Video: "Flat" house on Taganka: architectural miracle and optical illusion of the beginning of the last century
2024 Author: Richard Flannagan | [email protected]. Last modified: 2023-12-15 23:55
"Flat" houses always attract attention, because this is surprising: a tall narrow multi-storey "wall" stands and does not fall. In fact, of course, they are not flat at all, but this is exactly the effect these buildings produce on passers-by, if you look at them from a certain angle. And, what is most interesting, these unusual buildings for some reason are not widely known among the townspeople. An example of this is the flat house on Taganka. Few people know him, even from Muscovites. Of course, also due to the fact that for many years it was closed from passers-by with a construction net …
The house got its "flatness" thanks to an ingenious architectural project. The building with a beveled corner appeared due to the unusual shape of the site and the owner's desire to use the land area as efficiently as possible. Before the revolution, it was used as a tenement house.
A five-storey apartment building with very high ceilings and wooden floors, from the outside something like a ship or a wall (depending on which side you look from), was erected in 1914 next to the more classical buildings already on this street. In other words, at that time this house was a new building that stood out quite strongly against the general background. Since it was not customary to build buildings of this form in the Soviet years, after the revolution this "upstart" remained the only one not unique in the old, and even in the new capital. This does not mean that flat houses have not been built and are not being built anywhere else. It's just that they are all completely different.
In Soviet times, the apartment building-wall on Taganka, as well as in other similar buildings, was populated by motley families, and it became an ordinary five-story building.
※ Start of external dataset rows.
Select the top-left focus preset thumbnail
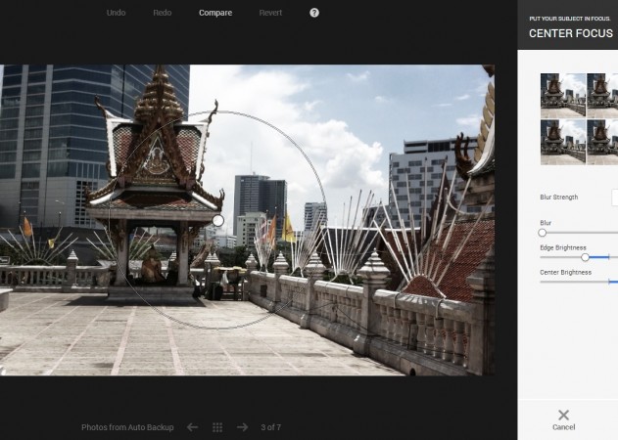(562, 95)
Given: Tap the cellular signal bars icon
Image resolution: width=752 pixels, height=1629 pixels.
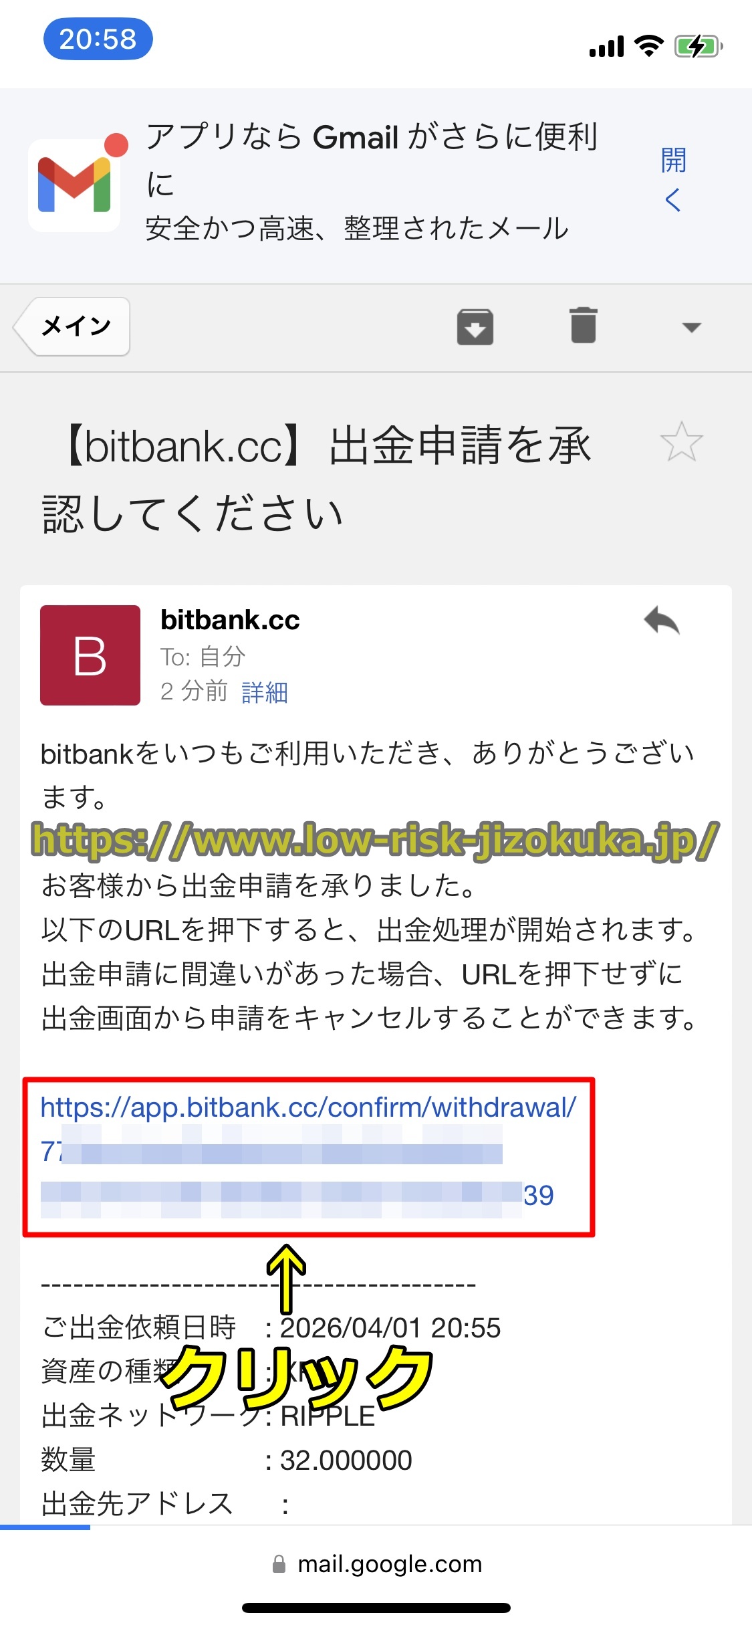Looking at the screenshot, I should point(607,47).
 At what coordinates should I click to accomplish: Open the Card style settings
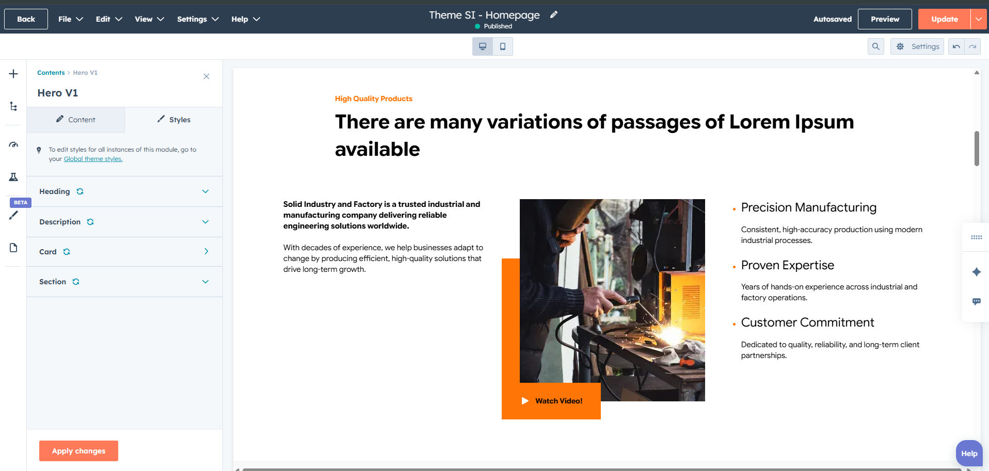[206, 252]
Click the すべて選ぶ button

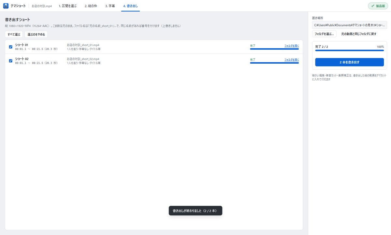point(14,34)
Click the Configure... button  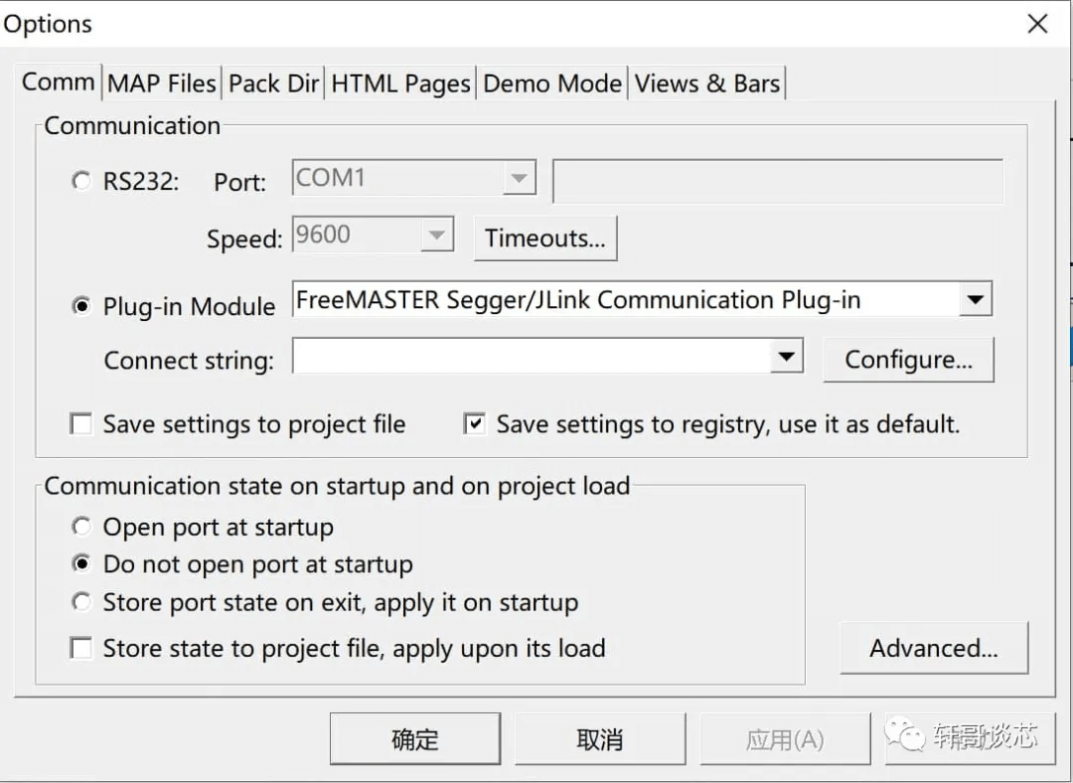(x=908, y=360)
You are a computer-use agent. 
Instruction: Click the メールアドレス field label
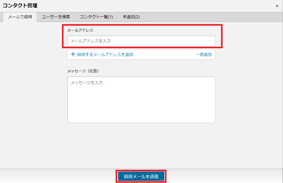(80, 30)
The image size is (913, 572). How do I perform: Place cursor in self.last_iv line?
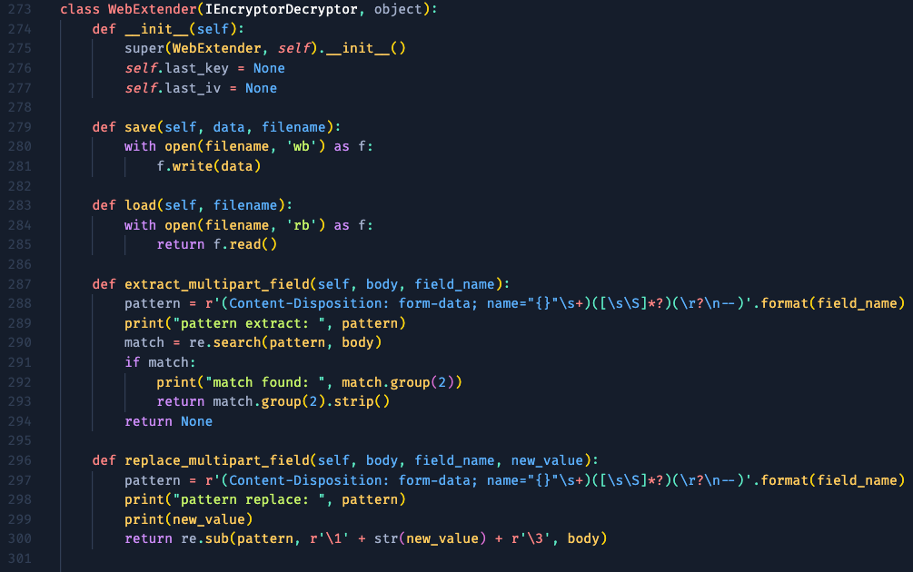pos(200,88)
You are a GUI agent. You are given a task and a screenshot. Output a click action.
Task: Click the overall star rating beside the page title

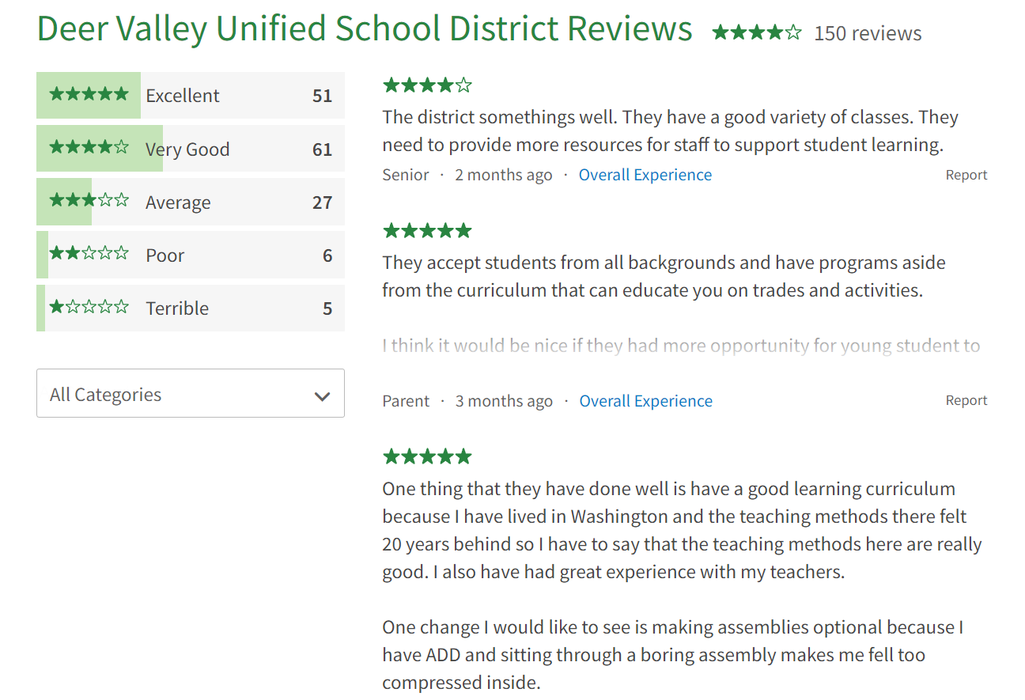(x=756, y=32)
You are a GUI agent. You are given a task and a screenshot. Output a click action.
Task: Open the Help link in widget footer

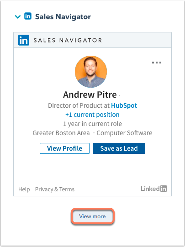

They inherited from the pre-revolutionary tenants huge double doors with twisted metal handles, kitchens with a chimney for a samovar, stucco moldings on the ceilings - in general, everything in this building was saturated with the spirit of an irrevocably gone tsarist era.
In the second half of the last century, this house began to age gradually, communications - to wear out, walls and wooden floors - to decay. As a result, residents began to be relocated to other areas.
For a long time, the house remained abandoned, but a few years ago the authorities began to renovate it. It is now almost complete. Many Muscovites, hurrying past this house to work every day, did not even suspect what was behind the building behind the construction grid.
Now those who first notice the restored flat house are surprised: “Well, wow! How does he stand and not fall? In general, the optical illusion, created more than a hundred years ago by a talented architect, still works today.
Read also Iron houses and their famous tenants.